6.        Uni Emirat Arab
Dubai Islamic merupakan salah satu pelopor perkembangan bank syariah. Didirikan pada tahun 1975. Investasinya meliputi bidang perumahan , proyek-proyek industri, dan aktivitas komersial.
7.        Malaysia
Bank Islam Malaysia Berhad (BIMB) merupakan bank syariah pertama di Asia Tenggara. Pada tahun 1999, di samping BIMB telah hadir satu bank syariah baru dengan nama Bank Bumi Putera Muamalah yang merupakan anak perusahaan dari Bank Bumi Putera yang baru saja melakukan merger dengan Bank of Commerce.
8.        Iran
Islamisasi sistem perbankan di iran ditandai dengan nasionalisasi seluruh industri perbankan yang dikelompokkan menjadi dua kelompok besar. (1) perbankan komersial, (2) lembaga pembiayaan khusus.
9.        Turki
Turki merupakan negeri yang cukup awal memiliki perbankan syariah. Pada tahun 1984, pemerintah Turki memberikan izin kepada Daar al-Maal al-Islami (DMi) utnuk mendirikan bank yang beroperasi berdasarkan prinsip bagi hasil.

d.        Perkembangan Bank Syariah di Indonesia
Berkembangnya Bank-bank syariah dinegara islam berpengaruh ke Indonesia. Pada awal periode 1980-an diskusi mengenai bank syariah sebagai pilar ekonomi islam mulai dilakukan. Para tokoh yang terlibat dalam kajian tersebut adalah Karnaen A. Perwataadmadja, M.Dawam Raharjo, A.M. Syaifudin, M.Amien Aziz dll.Beberapa uji coba pada skala yang relative terbatas telah diwujudkan. Diantaranya adalah baitut Tanwil. Salman,Bandung, yang sempat tumbuh mengesankan. Di Jakarta juga dibentuk lembaga serupa dalam bentuk Koperasi Ridho Gusti.

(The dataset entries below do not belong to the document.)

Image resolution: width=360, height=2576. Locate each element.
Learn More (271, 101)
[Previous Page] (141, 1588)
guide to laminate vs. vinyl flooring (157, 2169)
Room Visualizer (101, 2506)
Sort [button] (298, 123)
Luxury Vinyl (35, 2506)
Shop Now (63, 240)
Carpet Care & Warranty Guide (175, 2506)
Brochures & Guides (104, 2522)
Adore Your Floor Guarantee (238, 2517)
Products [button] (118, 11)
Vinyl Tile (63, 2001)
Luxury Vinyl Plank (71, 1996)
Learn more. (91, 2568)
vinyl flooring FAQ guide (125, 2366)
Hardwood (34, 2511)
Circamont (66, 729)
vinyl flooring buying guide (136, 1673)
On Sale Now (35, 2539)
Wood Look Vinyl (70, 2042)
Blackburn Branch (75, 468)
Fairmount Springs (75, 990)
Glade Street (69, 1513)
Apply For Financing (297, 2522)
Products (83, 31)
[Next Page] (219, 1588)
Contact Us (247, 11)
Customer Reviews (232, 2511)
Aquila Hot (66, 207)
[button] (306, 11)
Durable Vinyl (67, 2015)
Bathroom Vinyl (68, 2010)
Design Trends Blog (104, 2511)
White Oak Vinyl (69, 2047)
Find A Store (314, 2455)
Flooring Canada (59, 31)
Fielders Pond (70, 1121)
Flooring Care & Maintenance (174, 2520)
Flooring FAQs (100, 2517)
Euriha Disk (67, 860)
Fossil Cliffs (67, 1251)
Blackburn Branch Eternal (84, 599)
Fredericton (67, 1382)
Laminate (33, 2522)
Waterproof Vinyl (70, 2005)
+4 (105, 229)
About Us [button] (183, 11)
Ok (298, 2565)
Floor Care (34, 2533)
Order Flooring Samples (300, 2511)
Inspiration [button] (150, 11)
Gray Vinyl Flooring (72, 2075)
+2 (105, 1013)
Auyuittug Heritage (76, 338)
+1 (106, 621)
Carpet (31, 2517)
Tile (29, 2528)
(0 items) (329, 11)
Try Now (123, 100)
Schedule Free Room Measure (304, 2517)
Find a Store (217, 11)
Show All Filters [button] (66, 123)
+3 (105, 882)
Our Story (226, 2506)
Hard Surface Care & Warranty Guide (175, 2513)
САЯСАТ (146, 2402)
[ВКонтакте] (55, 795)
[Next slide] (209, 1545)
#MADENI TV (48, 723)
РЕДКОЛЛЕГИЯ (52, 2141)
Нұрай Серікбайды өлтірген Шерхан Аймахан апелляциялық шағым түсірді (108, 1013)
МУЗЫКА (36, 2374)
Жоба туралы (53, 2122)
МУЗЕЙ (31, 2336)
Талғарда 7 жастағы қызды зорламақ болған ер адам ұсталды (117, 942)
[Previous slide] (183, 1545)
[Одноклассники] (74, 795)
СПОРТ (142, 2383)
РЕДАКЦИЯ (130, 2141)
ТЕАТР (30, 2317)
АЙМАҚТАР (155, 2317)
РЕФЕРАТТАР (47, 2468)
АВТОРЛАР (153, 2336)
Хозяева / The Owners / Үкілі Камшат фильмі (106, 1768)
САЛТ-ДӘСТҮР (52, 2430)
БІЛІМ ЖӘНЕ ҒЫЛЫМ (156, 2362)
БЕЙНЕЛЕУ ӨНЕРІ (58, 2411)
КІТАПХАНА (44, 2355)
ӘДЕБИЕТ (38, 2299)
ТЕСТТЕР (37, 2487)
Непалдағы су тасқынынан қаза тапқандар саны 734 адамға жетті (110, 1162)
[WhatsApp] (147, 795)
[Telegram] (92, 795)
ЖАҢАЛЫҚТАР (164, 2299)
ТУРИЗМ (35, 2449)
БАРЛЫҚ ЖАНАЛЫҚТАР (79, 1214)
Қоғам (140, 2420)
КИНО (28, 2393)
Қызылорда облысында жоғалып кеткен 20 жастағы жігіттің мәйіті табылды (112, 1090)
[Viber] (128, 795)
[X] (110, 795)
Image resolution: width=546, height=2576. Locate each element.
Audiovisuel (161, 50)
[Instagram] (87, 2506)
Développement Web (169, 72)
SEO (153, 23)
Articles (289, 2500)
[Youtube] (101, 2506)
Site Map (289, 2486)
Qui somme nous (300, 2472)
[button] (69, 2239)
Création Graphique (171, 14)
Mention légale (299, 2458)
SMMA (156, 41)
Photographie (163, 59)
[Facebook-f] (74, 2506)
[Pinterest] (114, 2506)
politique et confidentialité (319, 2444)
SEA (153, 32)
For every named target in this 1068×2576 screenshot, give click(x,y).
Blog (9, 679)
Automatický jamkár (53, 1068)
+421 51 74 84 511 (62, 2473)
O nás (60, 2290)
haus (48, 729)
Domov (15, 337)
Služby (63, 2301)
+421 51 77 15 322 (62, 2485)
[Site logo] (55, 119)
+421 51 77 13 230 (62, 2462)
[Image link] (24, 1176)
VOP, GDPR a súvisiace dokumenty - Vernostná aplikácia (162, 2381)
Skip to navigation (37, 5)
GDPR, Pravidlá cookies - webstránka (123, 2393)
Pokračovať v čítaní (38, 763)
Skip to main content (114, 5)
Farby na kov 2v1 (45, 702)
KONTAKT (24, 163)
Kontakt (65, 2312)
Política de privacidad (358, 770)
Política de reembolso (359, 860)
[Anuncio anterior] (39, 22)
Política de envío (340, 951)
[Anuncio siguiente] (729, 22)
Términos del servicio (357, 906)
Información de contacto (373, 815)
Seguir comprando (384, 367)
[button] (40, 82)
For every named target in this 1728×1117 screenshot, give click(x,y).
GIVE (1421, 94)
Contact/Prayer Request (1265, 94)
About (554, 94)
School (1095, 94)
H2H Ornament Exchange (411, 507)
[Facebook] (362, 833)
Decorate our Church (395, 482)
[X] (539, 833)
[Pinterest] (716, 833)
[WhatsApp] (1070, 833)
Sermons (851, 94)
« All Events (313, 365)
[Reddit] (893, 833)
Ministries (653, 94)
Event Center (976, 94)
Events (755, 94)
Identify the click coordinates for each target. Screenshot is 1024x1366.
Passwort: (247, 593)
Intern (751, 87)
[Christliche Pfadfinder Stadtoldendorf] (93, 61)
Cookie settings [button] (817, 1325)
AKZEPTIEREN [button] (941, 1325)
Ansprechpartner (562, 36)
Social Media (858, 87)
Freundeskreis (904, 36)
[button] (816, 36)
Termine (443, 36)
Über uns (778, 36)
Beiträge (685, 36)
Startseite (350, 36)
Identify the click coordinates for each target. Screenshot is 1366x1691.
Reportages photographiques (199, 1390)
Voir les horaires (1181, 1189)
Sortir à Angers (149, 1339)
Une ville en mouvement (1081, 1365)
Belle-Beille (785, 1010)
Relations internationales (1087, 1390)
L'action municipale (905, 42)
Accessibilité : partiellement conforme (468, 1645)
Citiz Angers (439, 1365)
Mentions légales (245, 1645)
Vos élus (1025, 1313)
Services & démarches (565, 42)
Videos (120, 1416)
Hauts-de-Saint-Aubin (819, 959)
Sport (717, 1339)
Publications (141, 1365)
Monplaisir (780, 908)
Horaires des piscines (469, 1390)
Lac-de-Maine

Akan tetapi prakarsa lebih khusus untuk mendirikan Bank Islam di Indonesia baru dilakukan pada tahun 1990. Majelis Ulama Indonesia (MUI) pada tanggal 18-20 Agustus menyelenggarakan lokakarya bunga bank dan perbankan di Cisarua, Bogor Jawa barat. Hasil lokakarya tersebut dibahas lebih mendalam pada musyawaroh Nasional IV MUI yang berlangsung di Hotel Syahid Jaya Jakarta 22-25 Agustus 1990.
Di Indonesia Bank Syariah pertama yang didirikan pada tahun 1992 adalah Bank Muamalat Indonesia (BMI).  Bila pada periode tahun 1992–1998 hanya ada satu unit Bank Syariah, maka pada tahun 2005, jumlah Bank Syariah di Indonesia telah bertambah menjadi 20 unit, yaitu 3 bank umum syariah dan 17 unit usaha syariah. Sementara itu jumlah Bank Perkreditan Rakyat Syariah (BPRS) hingga akhir tahun 2004 bertambah menjadi 88 buah.
Berdasarkan data Bank Indonesia, prospek perbankan syariah pada tahun 2005 diperkirakan cukup baik. Industri perbankan syariah diprediksi masih akan berkembang dengan tingkat pertumbuhan yang cukup tinggi. Pertumbuhan  volume usaha perbankan syariah tersebut ditopang oleh rencana pembukaan unit usaha syariah yang baru dan pembukaan jaringan kantor yang lebih luas.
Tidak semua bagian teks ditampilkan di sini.